The East-West method: an exposure-independent method to search for large scale anisotropies of cosmic rays
R.Bonino, V.V.Alekseenko, O.Deligny, P.L.Ghia, M.Grigat,, A.Letessier-Selvon, H.Lyberis, S.Mollerach, S.Over, E.Roulet

TL;DR
The paper introduces the East-West method, a differential approach for detecting large-scale cosmic ray anisotropies that minimizes the impact of instrumental and atmospheric effects, enabling more accurate measurements.
Contribution
It provides a mathematical derivation and validation of the East-West method as an exposure-independent technique for anisotropy analysis in cosmic ray data.
Findings
The method effectively reduces systematic errors from instrumental and atmospheric variations.
It accurately derives anisotropy amplitude and phase without correction for acceptance.

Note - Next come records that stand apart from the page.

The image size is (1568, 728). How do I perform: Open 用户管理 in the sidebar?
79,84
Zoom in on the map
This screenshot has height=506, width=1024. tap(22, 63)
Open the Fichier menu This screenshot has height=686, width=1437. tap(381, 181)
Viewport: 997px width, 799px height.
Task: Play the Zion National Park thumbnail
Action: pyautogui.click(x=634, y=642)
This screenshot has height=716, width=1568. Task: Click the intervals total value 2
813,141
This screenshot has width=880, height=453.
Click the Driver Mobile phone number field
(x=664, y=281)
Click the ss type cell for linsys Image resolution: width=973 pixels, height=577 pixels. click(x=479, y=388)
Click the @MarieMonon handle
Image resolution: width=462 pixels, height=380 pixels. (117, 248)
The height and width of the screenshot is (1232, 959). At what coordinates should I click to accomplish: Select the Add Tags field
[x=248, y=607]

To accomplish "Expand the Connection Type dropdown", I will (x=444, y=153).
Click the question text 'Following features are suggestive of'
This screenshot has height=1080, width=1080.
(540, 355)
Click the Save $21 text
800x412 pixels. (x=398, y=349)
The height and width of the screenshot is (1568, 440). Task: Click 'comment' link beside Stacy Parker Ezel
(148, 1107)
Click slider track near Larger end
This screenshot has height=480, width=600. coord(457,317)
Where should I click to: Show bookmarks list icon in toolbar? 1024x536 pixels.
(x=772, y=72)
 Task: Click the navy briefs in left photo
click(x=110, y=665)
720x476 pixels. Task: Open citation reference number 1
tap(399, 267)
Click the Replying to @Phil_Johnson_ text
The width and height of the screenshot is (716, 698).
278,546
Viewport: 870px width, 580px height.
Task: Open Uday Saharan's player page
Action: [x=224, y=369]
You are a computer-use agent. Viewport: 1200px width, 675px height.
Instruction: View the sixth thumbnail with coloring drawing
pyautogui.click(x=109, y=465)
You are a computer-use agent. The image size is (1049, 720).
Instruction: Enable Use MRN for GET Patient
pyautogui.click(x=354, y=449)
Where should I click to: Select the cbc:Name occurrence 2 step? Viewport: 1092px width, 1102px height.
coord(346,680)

The approach is robust under various detector operation conditions.
Abstract
The measurement of large scale anisotropies in cosmic ray arrival directions at energies above 10^13 eV is performed through the detection of Extensive Air Showers produced by cosmic ray interactions in the atmosphere. The observed anisotropies are small, so accurate measurements require small statistical uncertainties, i.e. large datasets. These can be obtained by employing ground detector arrays with large extensions (from 10^4 to 10^9 m^2) and long operation time (up to 20 years). The control of such arrays is challenging and spurious variations in the counting rate due to instrumental effects (e.g. data taking interruptions or changes in the acceptance) and atmospheric effects (e.g. air temperature and pressure effects on EAS development) are usually present. These modulations must be corrected very precisely before performing standard anisotropy analyses, i.e. harmonic analysis of…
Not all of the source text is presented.